Begun in the powerhouse of the Victorian College of Pharmacy,
the APF was initially an attempt to shelter the manual dispensary against the threat of factory made medicines, such as cod liver oil emulsion. It also competed with formularies put out by Friendly Society Dispensaries, various hospitals and the later pharmaceutical benefits formulary
of the National Health Scheme from 1946. The Australian Pharmaceutical Formulary, as it became, and as it
was detached from the commercial interests of self-employed retail pharmacists, went through some quaint phases – advice on stain removal in 1947, for example. But the same edition set out a 10 page code for prescribing and dispensing practice, sections on doses including veterinary doses, a section on poisons and antidotes and on weights and measures. It provided the foundation
of such things as the national formularies during World War II which took account of shortages and other changes due to the war.
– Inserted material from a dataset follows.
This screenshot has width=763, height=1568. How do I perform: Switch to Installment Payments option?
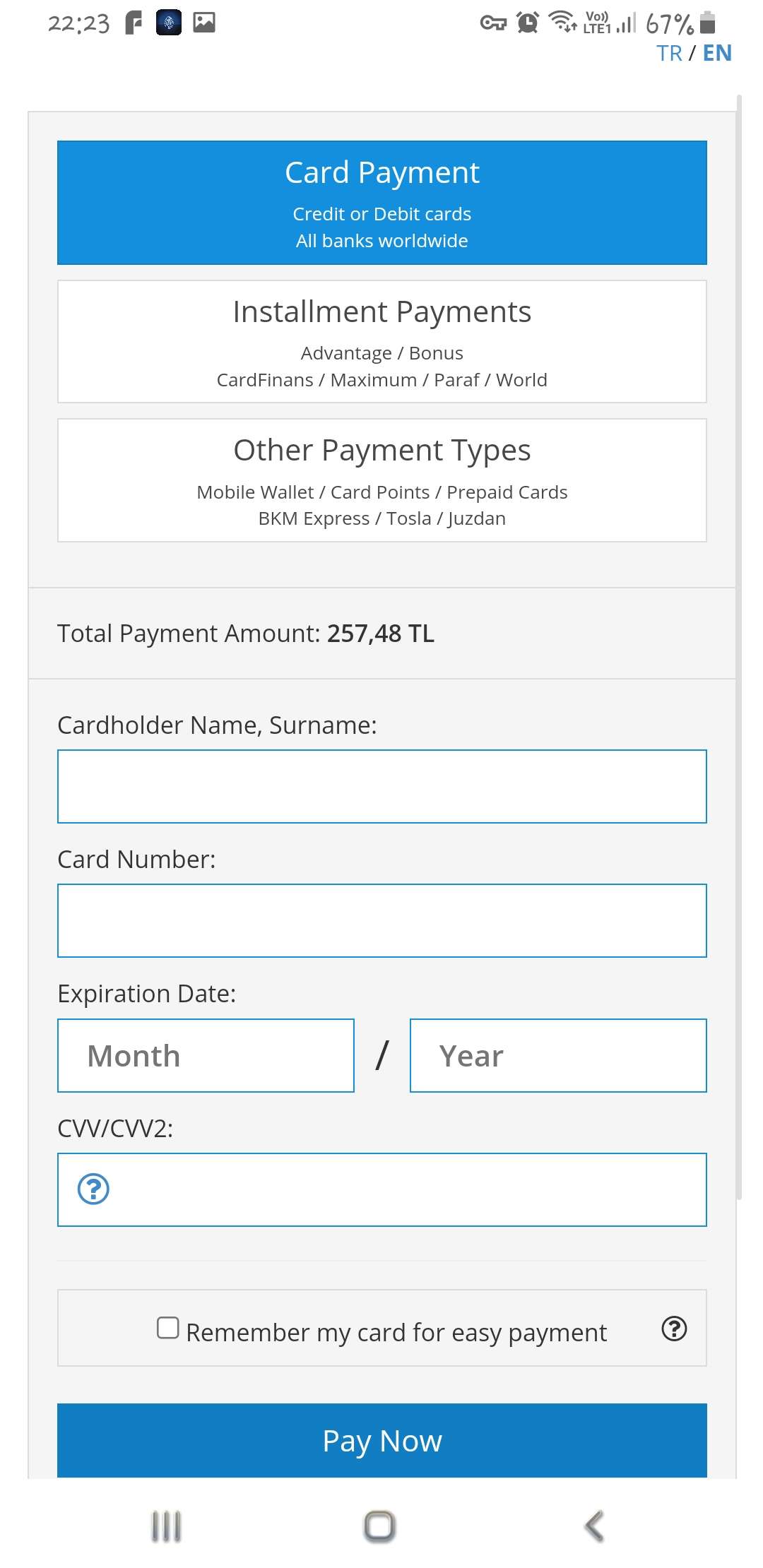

It also provided stimulus for research in pharmaceutical formulation and new synthetic chemicals such as antiseptics in the various pharmacy departments in universities around the country, not just the Victorian College.
Increasingly, governments have imposed standards on pharmacy, especially in the politically-correct nanny-state of the moment. Apart from poisons and pharmacy acts, government imposed standards have involved weights and measures, pure food and drugs acts, dangerous drug acts, and such, always with
the added jumble and mess of different and differing state and federal jurisdictions. The old standards implied in the description ‘dispensing technique’ are now
called dispensing protocols and are arguably broader. The 1947 APF code that in dispensing ‘no substance of a deleterious nature is formed
by ... mixing [the] ingredients’
now expands to drug interactions, avoiding multiple dosing of same drug under different names, compliance, safe storage and so
forth. Given its humble and rough beginnings, it is a matter of some surprise to realise how successful pharmacy has been in influencing or determining and maintaining and improving its professional standards. This is even more surprising given the cut-throat commercial competition chemists have always faced in
the market, especially from other pharmacists.